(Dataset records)
'''
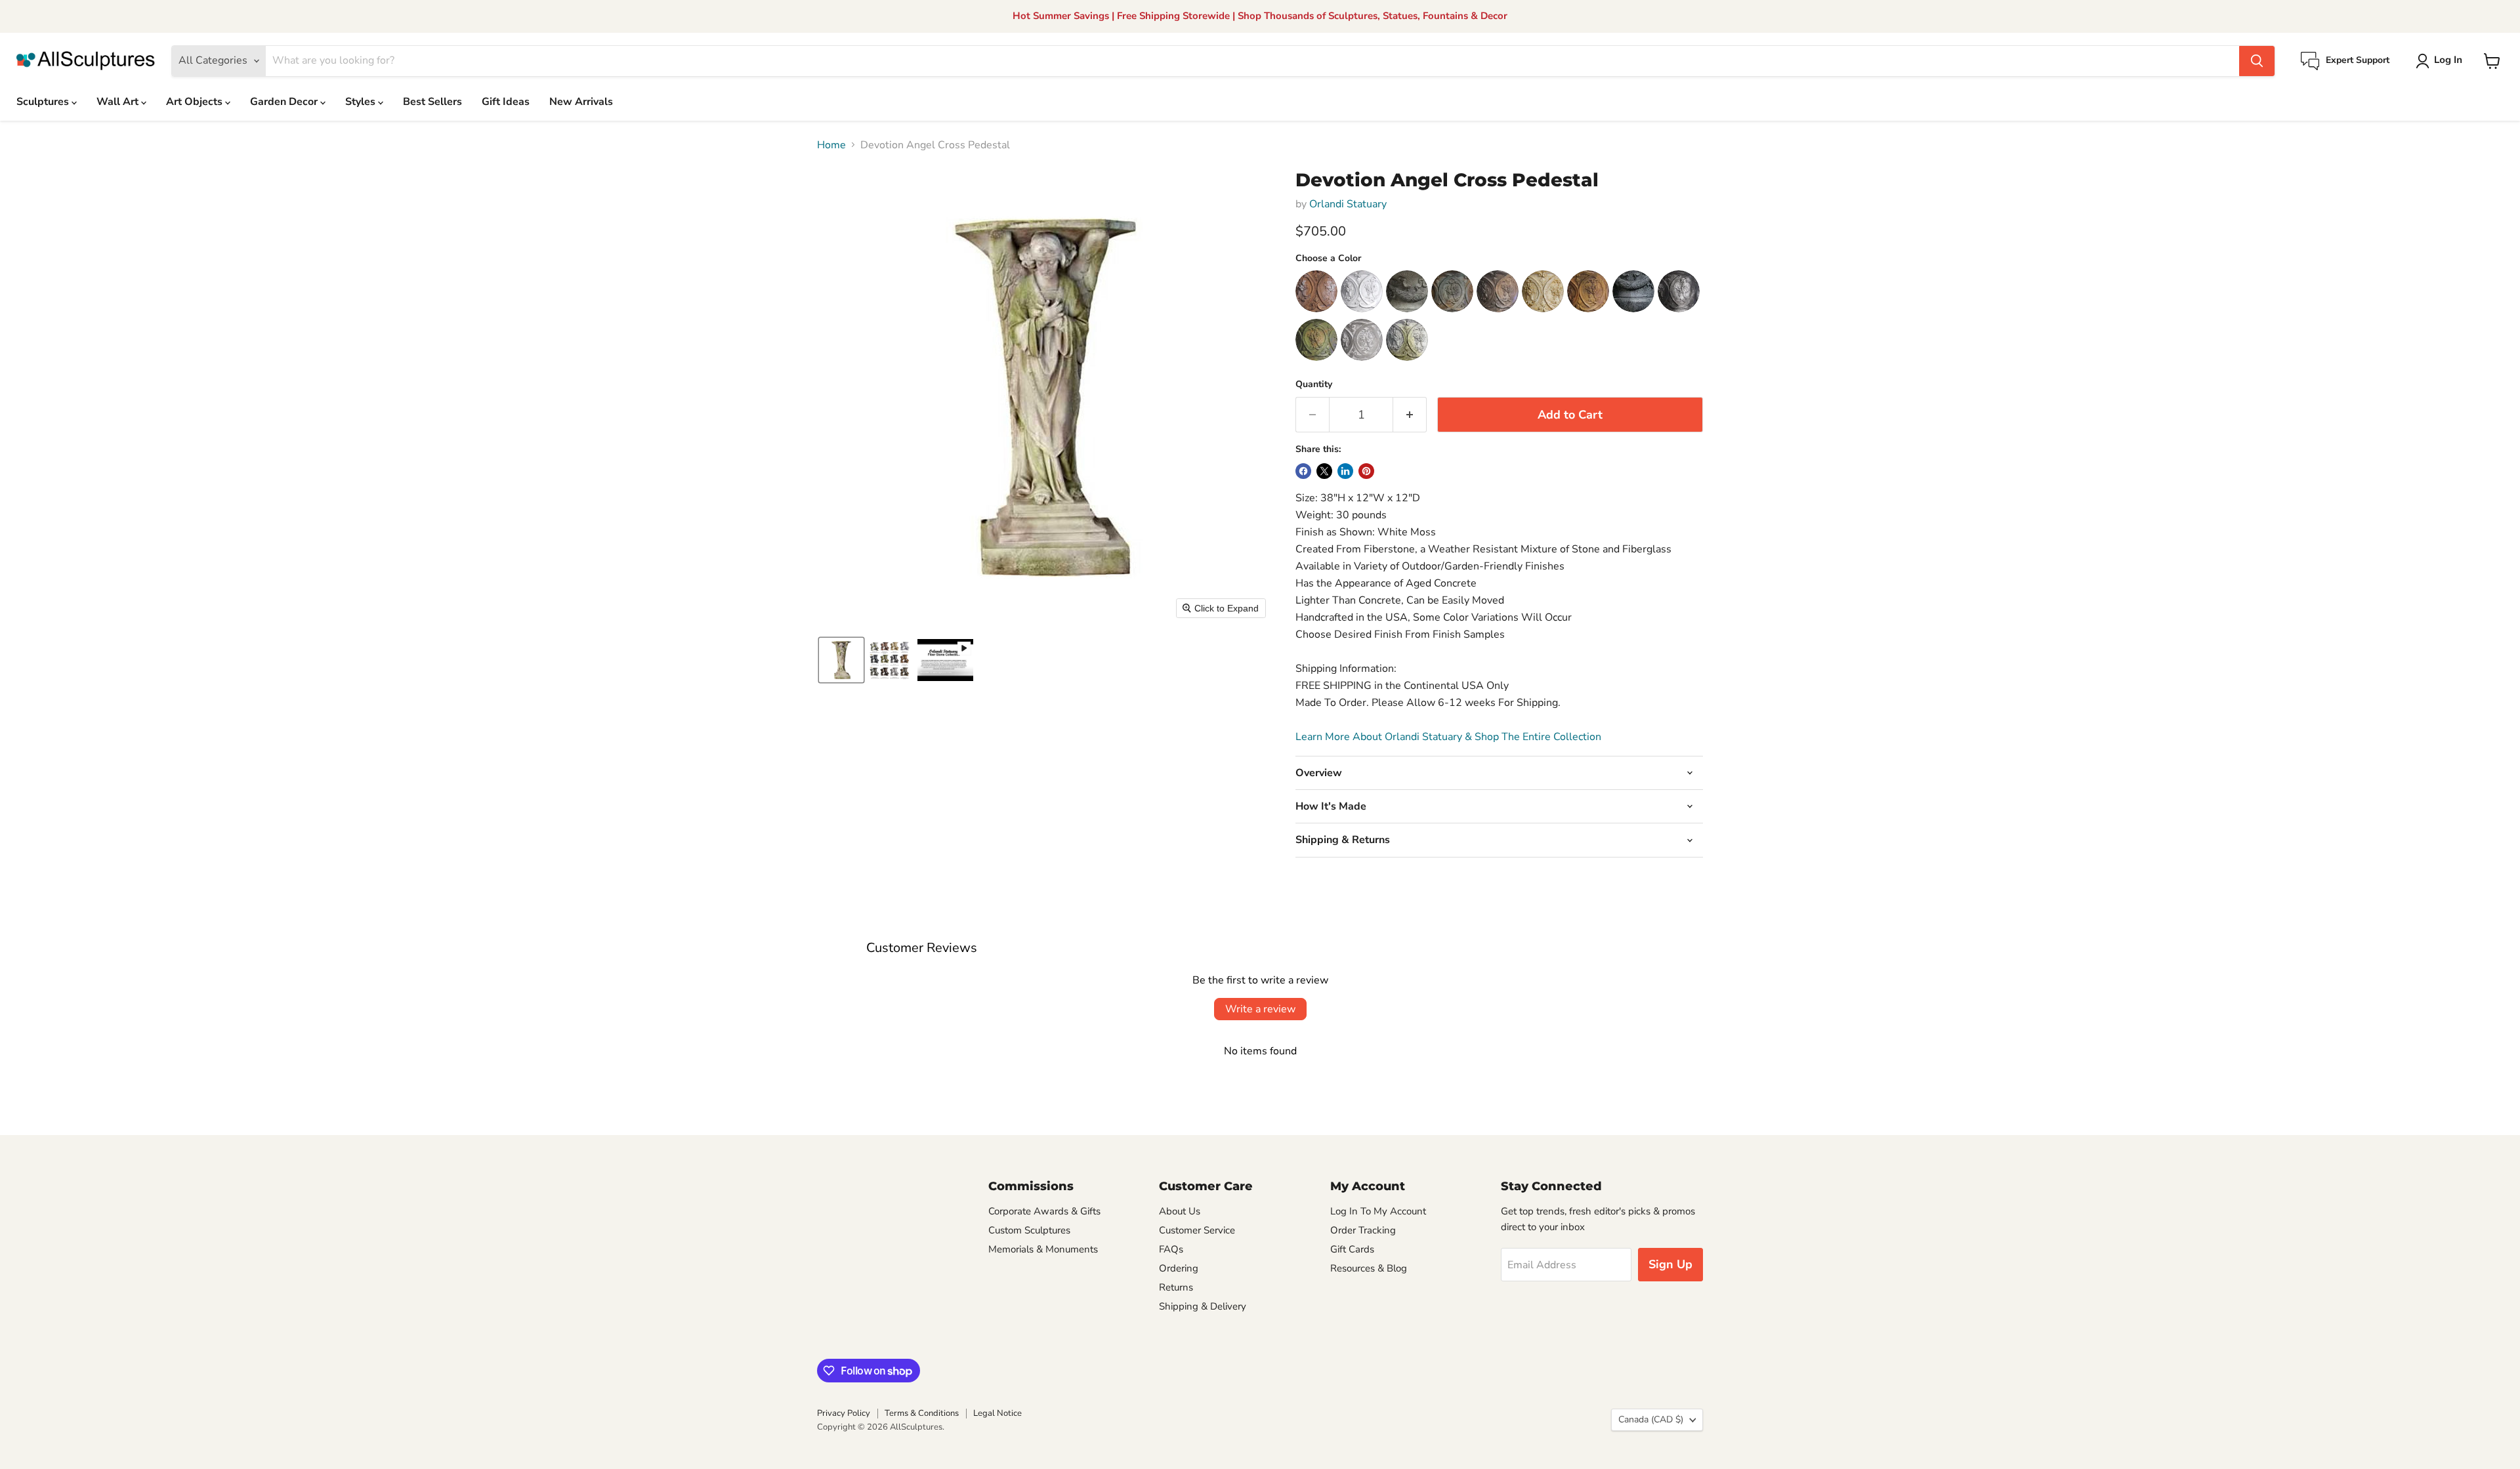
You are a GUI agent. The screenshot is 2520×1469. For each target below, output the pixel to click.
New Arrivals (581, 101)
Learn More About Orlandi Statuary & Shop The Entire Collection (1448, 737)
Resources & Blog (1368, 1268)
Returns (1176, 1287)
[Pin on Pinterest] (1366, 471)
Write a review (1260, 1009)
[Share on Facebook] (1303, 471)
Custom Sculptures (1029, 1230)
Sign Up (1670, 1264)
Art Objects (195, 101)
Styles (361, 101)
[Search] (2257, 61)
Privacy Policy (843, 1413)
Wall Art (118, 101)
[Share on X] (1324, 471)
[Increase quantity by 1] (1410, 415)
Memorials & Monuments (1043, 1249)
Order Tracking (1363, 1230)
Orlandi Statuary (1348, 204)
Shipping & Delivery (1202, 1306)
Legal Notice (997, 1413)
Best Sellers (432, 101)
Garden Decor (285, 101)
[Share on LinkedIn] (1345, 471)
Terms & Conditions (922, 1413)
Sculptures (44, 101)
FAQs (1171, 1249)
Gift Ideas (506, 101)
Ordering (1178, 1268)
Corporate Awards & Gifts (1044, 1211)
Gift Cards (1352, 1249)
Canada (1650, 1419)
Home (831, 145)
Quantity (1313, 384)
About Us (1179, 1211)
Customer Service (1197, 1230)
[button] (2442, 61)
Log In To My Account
'''
## TASK DESCRIPTION
The lines to output run from the one containing "Corporate Awards & Gifts (1044, 1211)" through the last line of the records above; repeat them exactly and nothing more.

## REPLY TO THE EXERCISE
Corporate Awards & Gifts (1044, 1211)
Gift Cards (1352, 1249)
Canada (1650, 1419)
Home (831, 145)
Quantity (1313, 384)
About Us (1179, 1211)
Customer Service (1197, 1230)
[button] (2442, 61)
Log In To My Account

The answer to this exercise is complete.